AVON — Not everyone was happy the circus came to town.
More than a dozen protesters lined the sidewalk in front of Avon Village Elementary, 36600 Detroit Road, on Saturday to voice their opinion that animals do not belong in a circus.
The protesters were not a part of a specific animal rights organization. They simply described themselves as “animal advocates” and voiced their distaste of the Kelly Miller Circus.
Willoughby resident Jeff Zehner said he takes to the streets any time the circus comes near his residence. He said circus animals are mistreated in a number of ways including malnourishment, inadequate traveling accommodations and uneducated handlers.
“We’re just trying to get the word out there that there are ways to take care of animals, and the circus isn’t a way we like to see them,” Zehner said.
Canton resident Veronica Farzan said she shows up in any town where the big top goes up and animals are carted in.
“They’ll claim they treat the animals really well, but if you’re an elephant, tiger, camel or zebra, do you want to be in a cage with no time off?” Farzan said. “These are exotic animals that go from a cage in a truck, to another cage to perform for the circus and are put back in the cage to sleep for the night before going back on a truck.”
Farzan said she opposes circuses using animals. She said shows like Cirque du Soleil make huge profits and do not use a single animal.
“They have never once used a wild animal in any of their shows,” Farzan said of Cirque du Soleil. “We’re not against the circus. If the Kelly Miller Circus wanted to have a good old fashioned show and take out the animal acts, I would actually buy a ticket.”
Circus workers were eager to talk with The Chronicle-Telegram and counter claims that their animals are mistreated. Armando Loyal, the elephant trainer for Kelly Miller Circus, said protesters have every right to their opinion, but they need to take every trainer into consideration before judging a circus as a whole.
Kelly Miller Circus, based in Oklahoma, performs two shows a day from February through October. Loyal said locations generally are scheduled to be an hour apart, and animals are given time in between shows and transport to be out of their cages. He said during the off-season, the elephants have a large area to roam on his 400-acre farm.

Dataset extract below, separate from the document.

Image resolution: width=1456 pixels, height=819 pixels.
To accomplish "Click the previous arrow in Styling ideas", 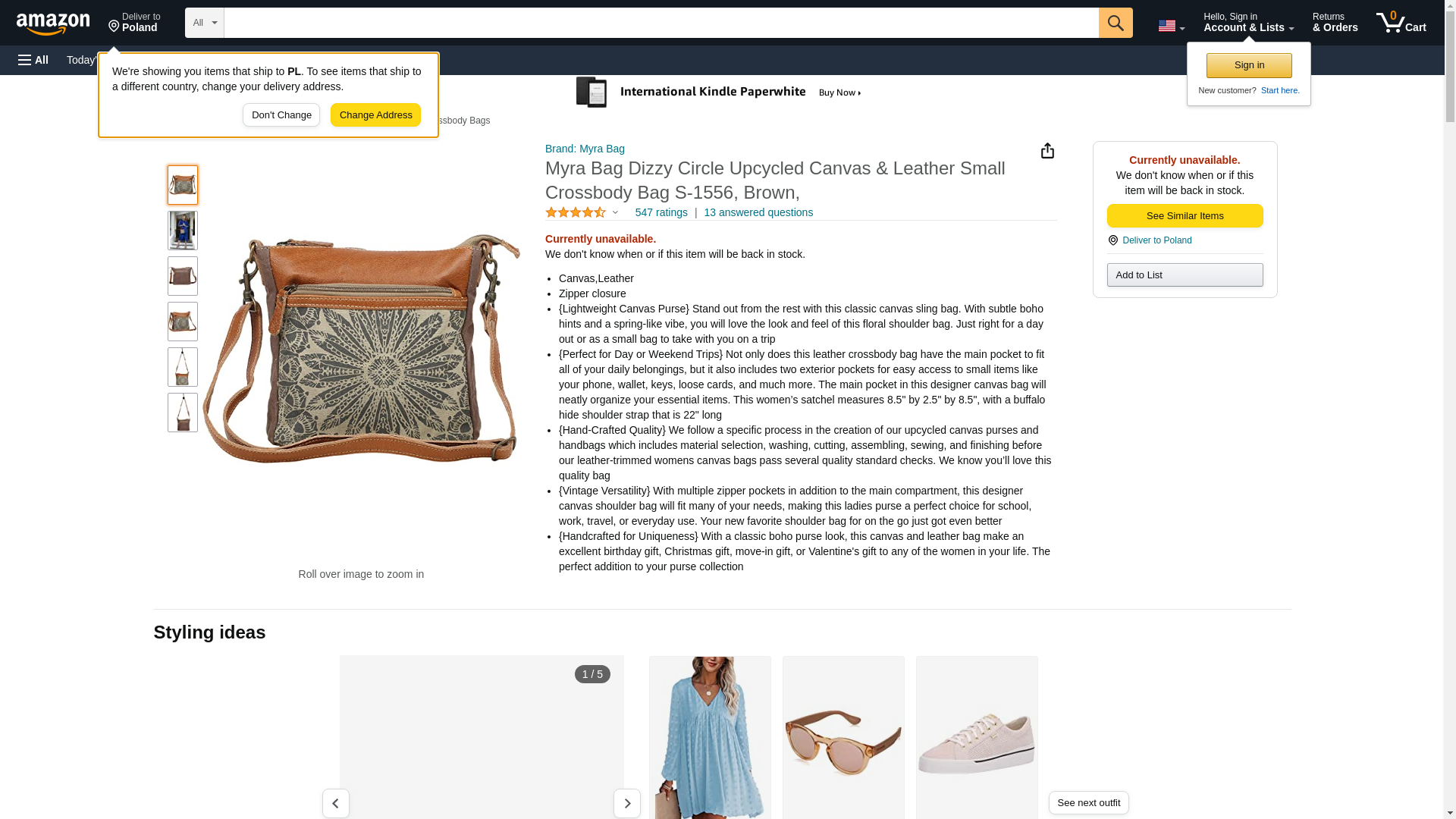I will click(335, 803).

“I can’t account for anybody but myself,” Loyal said. “They have a right to protest. But they shouldn’t infringe upon anyone’s right to come to the circus.”

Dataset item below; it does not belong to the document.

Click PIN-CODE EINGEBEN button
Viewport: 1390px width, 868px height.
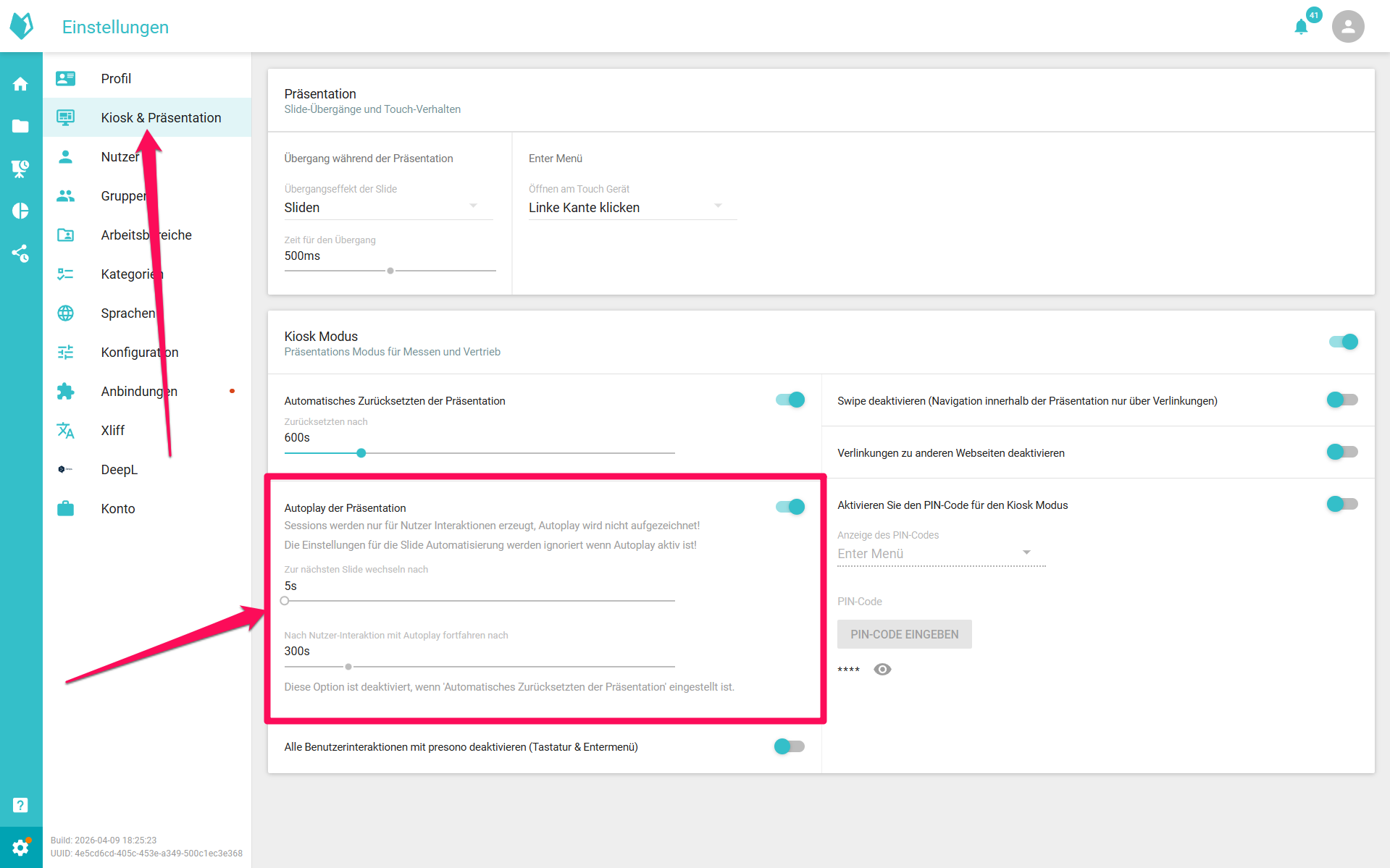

Loyal also said the circus wouldn’t be the same without the animals.
“Like anything in life, the circus may have started out as one thing, but it has improved over the years,” he said. “I’ve seen (protesters holding) signs with pictures from the 1930s, which just isn’t right. It takes a lot of time and care to earn the respect of the elephants.”
Kelly Miller Circus owner John Ringling North II purchased the circus in 2007 and said he brought in an entirely new show and cast. North said he doesn’t take issue with people who don’t like animals being in a circus.
“If they say animals belong in the wild, they’re entitled to that belief,” North said. “But if they say, ‘Kelly Miller beats the animals’, which is a lie, I don’t think that should be allowed.”
According to an online fact sheet from animal rights activists People for the Ethical Treatment of Animals, Kelly Miller Circus, or animal handlers affiliated with the circus, has been cited 20 times since 1992 by the U.S. Department of Agriculture for violations ranging from not properly securing animals to failing to report injuries to a veterinarian.
However, the USDA online animal care information system database says Kelly Miller Circus has passed annual inspections since 2011, the furthest back online information is available.